**Parts of the exercise**
a – Copy the Hacking Health passage, beginning at the words "Expanding the design" and stopping after the words "semester-long design studio.".
b – Answer these questions from the Hacking Health passage, one answer per line, marked to match:
(i) What model, popular in architecture and design practices, does the Hacking Health team expand?
(ii) How long is the design studio that the "pop-up" meeting is used to jumpstart?
(iii) After the charrette, in teams of what size do students work?
c – Pick up the Hacking Health passage after its last sentence and continue writing it.

**Page text**
------------

Expanding the design charrette model popular in architecture and design practices, the team behind Hacking Health has developed a hybrid model that amplifies the power of the “pop-up” meeting between users and designers by using it to jumpstart a semester-long design studio.
A design charrette is an intensive, cross-disciplinary workshop involving a group of stakeholders to address a problem area and to inform design of products, services, and systems aligned with the needs of users. In each charrette event, students worked in interdisciplinary teams with faculty, researchers, health practitioners, and community members drawn from the target population. Following the charrette, students working in teams of 4 or 5 built on the insights generated in order to deepen their understanding of users. In a course setting, they develop and iterate physical prototypes in response to user feedback, understand technical viability and usability, and then plan businesses to engage in an economic competition with other teams.

------------

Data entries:
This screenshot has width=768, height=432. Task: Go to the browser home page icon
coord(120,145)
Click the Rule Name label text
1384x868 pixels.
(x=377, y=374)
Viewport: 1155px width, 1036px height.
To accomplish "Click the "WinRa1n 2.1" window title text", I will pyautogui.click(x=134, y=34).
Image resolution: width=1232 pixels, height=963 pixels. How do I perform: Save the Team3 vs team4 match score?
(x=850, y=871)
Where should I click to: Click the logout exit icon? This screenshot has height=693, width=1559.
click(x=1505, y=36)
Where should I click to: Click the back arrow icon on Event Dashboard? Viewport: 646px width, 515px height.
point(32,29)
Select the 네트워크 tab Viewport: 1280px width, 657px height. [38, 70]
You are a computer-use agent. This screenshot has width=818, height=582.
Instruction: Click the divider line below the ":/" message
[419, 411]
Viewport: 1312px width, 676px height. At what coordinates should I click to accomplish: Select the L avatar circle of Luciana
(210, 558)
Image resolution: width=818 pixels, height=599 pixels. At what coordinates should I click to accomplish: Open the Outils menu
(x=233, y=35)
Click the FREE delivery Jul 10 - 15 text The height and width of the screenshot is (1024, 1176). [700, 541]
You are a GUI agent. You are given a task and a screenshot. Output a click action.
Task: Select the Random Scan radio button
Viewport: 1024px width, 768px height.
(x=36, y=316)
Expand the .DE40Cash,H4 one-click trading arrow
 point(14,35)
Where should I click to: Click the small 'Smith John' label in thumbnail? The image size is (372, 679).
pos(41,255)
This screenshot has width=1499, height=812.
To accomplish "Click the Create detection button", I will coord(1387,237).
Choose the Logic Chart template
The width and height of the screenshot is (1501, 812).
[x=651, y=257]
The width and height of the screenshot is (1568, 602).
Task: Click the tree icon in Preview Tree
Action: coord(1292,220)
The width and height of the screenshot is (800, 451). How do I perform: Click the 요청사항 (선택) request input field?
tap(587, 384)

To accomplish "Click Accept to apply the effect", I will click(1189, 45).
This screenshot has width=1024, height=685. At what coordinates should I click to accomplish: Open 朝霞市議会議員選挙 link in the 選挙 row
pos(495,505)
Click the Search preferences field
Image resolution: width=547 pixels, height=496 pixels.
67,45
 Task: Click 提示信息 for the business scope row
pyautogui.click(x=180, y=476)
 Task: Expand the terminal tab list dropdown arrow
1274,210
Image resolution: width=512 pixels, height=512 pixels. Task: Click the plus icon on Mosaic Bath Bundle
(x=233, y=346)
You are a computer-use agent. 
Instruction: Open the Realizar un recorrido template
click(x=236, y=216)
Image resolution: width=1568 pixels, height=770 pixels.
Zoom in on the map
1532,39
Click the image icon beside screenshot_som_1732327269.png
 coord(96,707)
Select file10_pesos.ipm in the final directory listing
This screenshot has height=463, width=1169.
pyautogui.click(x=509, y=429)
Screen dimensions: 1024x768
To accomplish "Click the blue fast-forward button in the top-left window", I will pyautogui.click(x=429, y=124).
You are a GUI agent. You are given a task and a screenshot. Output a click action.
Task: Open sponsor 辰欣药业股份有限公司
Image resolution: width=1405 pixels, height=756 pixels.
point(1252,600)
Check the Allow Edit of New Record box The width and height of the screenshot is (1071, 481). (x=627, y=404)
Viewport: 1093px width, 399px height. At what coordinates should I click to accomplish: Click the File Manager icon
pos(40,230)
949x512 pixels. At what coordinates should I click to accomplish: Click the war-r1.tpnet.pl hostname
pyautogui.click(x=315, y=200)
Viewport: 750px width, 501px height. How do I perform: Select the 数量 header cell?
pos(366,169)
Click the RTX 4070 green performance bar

------------

**Per-task outputs**
a –
Expanding the design charrette model popular in architecture and design practices, the team behind Hacking Health has developed a hybrid model that amplifies the power of the “pop-up” meeting between users and designers by using it to jumpstart a semester-long design studio.

b –
(i) The design charrette model
(ii) Semester-long
(iii) 4 or 5

c –
Teaching human-centered design is more effective when students gain hands-on contextual understanding of users/stakeholders, and the “follow-on” Integrated Product Development (IPD) course harnesses the power of that interaction to inform a sustained exploration of design principles. Hacking Health provides an exemplar of how to immerse students in experiential learning that prepares them to work with multiple communities of interest and to use design to contribute to the greater good in ways that extend beyond one-time community contact.
As an end-to-end process, we designed and developed a product to solve mobility challenges in a geriatric population. The emphasis on ‘user-centered design’ made me truly empathize with users and carefully create solutions for them.
The charrette worked with stakeholders, including students, faculty, children, and researchers across the design, health, business, and engineering community, to gain a greater understanding of today’s challenges in pediatric populations.
The design charrette day resulted in empathy maps and user profiles, storyboard ideas for effective self-management of personal care, and ideation exploring potential interventions.
The design charrette taught me two things: 1) a generative design research method where multidisciplinary people share their knowledge and work together on a problem statement to co-create, and 2) not only how to facilitate, but how to encourage people in groups to share, engage, and collaborate to co-create.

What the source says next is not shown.